She showed him her bruises and turned him away, she said.

The trajectory of Mudgal’s career, meanwhile, was on a steady incline: He continued to take up cases in civil law, constitutional law and labour law, and working on prison reforms.

In 1998, Mudgal was elevated to the position of judge in the Delhi High Court.


Why she’s speaking up now

During his tenure as a judge, Mudgal was said to have been liberal-minded and sensitive in his judgments. In Gaurav Sondhi vs Diya Sondhi, a well-known case adjudicated by him, he ruled that after divorce, women should be given maintenance within the first 10 days of the month.

It was among judgments seen as progressive and in favour of gender equality. In 2009, Mudgal was made chief justice of the Punjab and Haryana High Court.

As he grew in stature as a judge, he and the woman he allegedly assaulted crossed paths on and off, even after she moved out of Nizamuddin East and went on to marry. At social gatherings and other occasions, she was unfailingly subject to obsequious greetings from him, she said. He would approach her almost fearfully, so as to placate her hostility, she claimed.

DATA SUPPLIED:
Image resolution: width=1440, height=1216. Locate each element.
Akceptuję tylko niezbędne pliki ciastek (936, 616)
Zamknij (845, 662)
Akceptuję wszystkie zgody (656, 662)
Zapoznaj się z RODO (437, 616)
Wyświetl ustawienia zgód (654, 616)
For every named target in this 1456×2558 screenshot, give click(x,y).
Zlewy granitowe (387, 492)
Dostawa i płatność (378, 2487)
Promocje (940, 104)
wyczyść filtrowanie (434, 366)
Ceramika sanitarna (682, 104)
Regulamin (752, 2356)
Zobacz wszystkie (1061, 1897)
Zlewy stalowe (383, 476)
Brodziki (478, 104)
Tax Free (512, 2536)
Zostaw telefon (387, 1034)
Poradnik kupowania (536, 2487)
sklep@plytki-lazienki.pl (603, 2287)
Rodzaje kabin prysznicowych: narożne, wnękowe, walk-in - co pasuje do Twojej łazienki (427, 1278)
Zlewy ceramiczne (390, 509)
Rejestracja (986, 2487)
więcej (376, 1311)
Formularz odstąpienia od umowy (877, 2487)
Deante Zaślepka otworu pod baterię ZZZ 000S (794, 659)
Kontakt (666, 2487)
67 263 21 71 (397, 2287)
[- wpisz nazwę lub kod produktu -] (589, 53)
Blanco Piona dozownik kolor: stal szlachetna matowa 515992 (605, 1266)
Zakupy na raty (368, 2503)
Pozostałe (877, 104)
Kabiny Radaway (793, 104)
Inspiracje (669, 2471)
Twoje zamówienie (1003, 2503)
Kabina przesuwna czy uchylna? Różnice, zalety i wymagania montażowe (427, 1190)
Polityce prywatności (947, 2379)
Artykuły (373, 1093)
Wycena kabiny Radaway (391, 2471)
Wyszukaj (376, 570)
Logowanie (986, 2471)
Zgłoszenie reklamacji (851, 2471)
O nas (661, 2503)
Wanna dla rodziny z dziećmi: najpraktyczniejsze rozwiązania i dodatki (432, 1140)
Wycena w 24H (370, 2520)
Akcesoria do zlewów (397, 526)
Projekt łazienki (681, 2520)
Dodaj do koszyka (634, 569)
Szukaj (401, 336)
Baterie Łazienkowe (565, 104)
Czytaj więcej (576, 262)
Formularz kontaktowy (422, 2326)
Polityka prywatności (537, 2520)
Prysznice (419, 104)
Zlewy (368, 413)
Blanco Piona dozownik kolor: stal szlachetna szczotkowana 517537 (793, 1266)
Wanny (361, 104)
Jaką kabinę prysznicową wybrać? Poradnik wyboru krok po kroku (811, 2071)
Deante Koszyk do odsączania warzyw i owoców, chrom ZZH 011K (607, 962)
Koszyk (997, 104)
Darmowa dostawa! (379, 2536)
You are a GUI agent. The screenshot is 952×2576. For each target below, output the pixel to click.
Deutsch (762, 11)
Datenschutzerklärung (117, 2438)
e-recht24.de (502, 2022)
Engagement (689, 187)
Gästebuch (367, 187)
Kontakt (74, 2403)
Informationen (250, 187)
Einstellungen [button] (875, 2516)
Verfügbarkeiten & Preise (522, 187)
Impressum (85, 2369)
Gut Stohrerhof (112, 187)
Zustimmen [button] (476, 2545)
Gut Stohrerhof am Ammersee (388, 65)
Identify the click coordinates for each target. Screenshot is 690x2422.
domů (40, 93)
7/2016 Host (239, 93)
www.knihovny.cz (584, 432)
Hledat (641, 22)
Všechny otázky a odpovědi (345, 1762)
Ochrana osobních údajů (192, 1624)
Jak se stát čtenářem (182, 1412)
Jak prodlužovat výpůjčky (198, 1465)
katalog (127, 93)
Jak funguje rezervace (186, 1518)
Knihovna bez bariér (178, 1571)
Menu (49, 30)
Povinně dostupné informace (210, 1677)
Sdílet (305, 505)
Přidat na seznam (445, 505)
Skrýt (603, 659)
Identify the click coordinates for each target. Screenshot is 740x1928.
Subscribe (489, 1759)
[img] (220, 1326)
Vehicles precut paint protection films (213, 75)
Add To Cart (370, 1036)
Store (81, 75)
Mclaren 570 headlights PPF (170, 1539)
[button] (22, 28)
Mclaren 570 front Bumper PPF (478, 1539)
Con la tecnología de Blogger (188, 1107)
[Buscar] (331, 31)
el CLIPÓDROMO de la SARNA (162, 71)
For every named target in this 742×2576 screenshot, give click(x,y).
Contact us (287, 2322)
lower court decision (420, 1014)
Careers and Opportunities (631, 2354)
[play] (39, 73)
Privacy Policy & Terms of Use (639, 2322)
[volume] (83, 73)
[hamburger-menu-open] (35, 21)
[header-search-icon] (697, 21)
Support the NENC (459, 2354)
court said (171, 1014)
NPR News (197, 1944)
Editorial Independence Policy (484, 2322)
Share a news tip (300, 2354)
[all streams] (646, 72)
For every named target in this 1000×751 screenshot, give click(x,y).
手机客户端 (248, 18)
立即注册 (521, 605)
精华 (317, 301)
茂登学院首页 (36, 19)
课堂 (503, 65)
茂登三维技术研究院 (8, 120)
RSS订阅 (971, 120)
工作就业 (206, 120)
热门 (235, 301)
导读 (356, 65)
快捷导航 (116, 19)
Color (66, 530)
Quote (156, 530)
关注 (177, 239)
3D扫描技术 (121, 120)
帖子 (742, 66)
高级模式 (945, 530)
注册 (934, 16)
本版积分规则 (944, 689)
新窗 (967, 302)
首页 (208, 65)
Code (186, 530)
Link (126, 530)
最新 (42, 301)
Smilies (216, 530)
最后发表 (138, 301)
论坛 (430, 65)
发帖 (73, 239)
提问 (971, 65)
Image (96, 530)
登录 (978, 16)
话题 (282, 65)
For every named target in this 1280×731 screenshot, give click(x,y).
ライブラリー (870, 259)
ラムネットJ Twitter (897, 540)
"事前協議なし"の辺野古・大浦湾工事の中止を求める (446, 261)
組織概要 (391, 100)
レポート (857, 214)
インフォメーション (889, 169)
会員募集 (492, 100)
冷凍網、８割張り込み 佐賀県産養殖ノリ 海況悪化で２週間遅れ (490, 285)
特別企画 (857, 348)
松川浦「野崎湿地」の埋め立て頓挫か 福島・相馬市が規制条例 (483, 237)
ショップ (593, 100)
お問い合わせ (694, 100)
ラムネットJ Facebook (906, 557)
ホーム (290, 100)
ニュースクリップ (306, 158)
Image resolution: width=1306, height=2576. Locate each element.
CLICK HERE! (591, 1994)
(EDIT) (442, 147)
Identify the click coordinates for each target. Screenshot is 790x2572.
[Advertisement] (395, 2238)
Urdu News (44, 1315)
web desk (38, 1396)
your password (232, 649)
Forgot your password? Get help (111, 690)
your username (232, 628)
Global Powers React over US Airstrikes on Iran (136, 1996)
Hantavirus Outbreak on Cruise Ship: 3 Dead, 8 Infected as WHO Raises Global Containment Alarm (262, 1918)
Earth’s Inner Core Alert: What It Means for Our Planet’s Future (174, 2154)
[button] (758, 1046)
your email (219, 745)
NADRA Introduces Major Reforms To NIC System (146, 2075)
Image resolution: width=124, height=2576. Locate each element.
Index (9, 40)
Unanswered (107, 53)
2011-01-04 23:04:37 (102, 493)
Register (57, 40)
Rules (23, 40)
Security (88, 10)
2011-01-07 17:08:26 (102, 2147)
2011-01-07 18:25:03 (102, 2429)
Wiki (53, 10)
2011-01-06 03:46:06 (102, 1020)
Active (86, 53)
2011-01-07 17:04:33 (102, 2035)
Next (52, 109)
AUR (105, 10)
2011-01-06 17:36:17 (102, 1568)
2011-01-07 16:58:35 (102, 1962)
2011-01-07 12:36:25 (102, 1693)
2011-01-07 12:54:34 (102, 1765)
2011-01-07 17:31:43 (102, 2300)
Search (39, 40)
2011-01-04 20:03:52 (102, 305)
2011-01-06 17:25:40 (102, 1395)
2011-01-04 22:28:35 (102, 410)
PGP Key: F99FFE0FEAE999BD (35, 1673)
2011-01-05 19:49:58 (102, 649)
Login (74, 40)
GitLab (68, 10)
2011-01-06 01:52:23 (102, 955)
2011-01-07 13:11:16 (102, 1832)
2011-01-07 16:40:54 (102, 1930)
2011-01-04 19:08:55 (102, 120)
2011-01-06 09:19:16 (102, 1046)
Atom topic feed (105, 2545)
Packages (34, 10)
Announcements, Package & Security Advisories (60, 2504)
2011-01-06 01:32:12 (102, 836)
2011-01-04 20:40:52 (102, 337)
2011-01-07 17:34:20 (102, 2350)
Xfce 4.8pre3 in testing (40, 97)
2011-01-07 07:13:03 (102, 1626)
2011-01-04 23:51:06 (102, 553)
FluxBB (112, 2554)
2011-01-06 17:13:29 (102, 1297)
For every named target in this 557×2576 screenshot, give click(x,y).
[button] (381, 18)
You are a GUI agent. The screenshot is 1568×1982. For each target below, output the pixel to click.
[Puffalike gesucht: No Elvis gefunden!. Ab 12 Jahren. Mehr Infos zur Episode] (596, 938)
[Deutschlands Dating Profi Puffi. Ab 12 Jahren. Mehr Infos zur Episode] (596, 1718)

EXERCISE A: According to the Mudgal passage, in what year was Mudgal made chief justice of the Punjab and Haryana High Court?
EXERCISE B: Reproduce the stretch of the Mudgal passage from "The trajectory of" through "Delhi High Court.", word for word.
Rely only on the Mudgal passage, not on the listing.

PROBLEM SOLUTION A: 2009

PROBLEM SOLUTION B:
The trajectory of Mudgal’s career, meanwhile, was on a steady incline: He continued to take up cases in civil law, constitutional law and labour law, and working on prison reforms.

In 1998, Mudgal was elevated to the position of judge in the Delhi High Court.